Doug Ramsey, chief investment officer of the boutique Leuthold Group, on CNBC Wednesday laid out a series of worst case scenarios for stocks, including a “broad and deep revaluation” of the market during the next recession.

Ramsey said he sees a U.S. economic recession in the next two years that could wipe out all the stock market gains of Donald Trump‘s presidency. The S&P 500, as of Tuesday’s close, was up 28 percent since Election Day on Nov. 8, 2016.

During the past three recessions, the S&P 500 lost about 37 percent from December 2007 to June 2009; lost about 2 percent from March 2001 to November 2001; and actually gained 5 percent from July 1990 to March 1991.

Over the next year, Ramsey believes the S&P 500 could “undercut” last year’s closing low of 2,351 on Christmas Eve, which capped off a volatile year and a dismal final three months of 2018.

“I think it’s going to be scary over the next couple of months,” Ramsey said in a “Squawk Box” interview, a day after the S&P 500 surged nearly 1.3 percent to 2,744 for its third straight positive session. The index, however, remained about 6.8 percent below its all-time closing high of 2,930 back in September — even with the 16.7 percent gain since Dec. 24.

Ramsey, in making his case, reiterated a couple valuation comparisons he made in mid-December. He said a markdown to the same price-to-earnings ratio seen at the October 2007 top would send the S&P 500 to 2,250, about 18 percent below Tuesday’s close. The same comparison but using price-to-sales would sent the index to 2,050, about 25 percent lower.

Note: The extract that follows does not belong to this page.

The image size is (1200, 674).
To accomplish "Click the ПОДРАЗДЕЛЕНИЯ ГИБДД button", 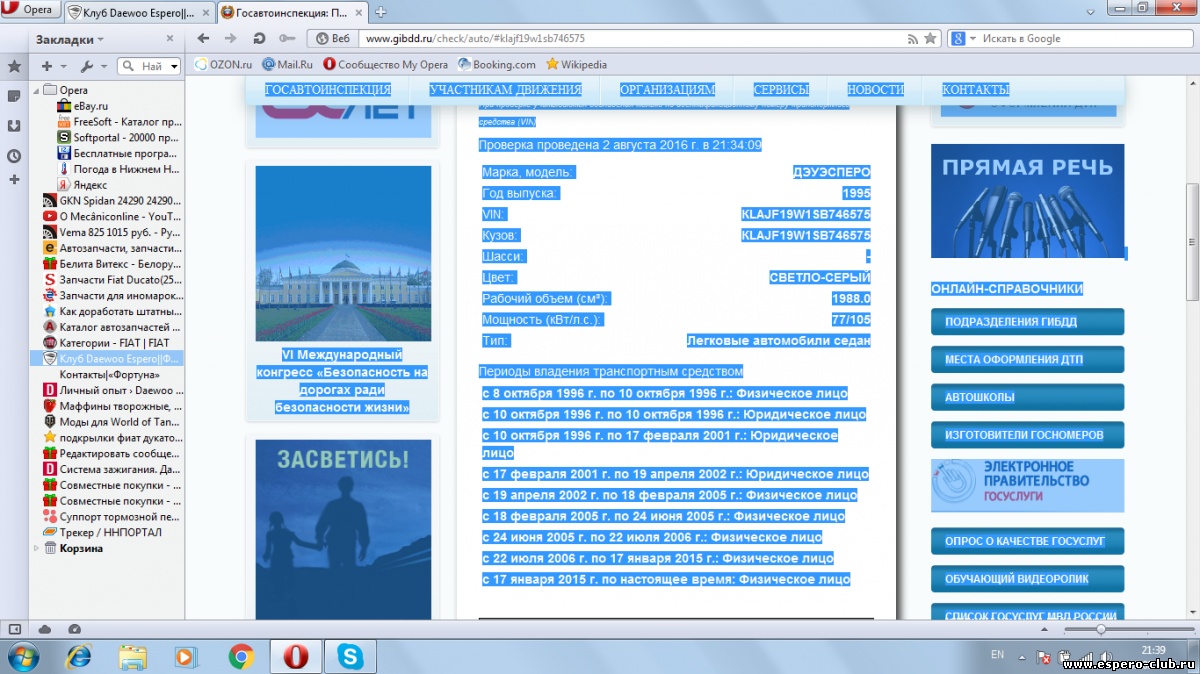I will point(1026,321).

Investors might want to consider bonds rather of stocks, Ramsey suggested.

Yields on 2-year, 5-year, and 10-year Treasurys are all “below levels they hit at the Christmas-Eve lows” in the stock market, he said. “You could be back to having a 1-handle on the yields I just mentioned — 2s, 5s, and 10s. I don’t think it’s a bad place to park money right now; away from stocks and into the intermediate part of the Treasury curve.” A 1-handle means a number below 2 percent.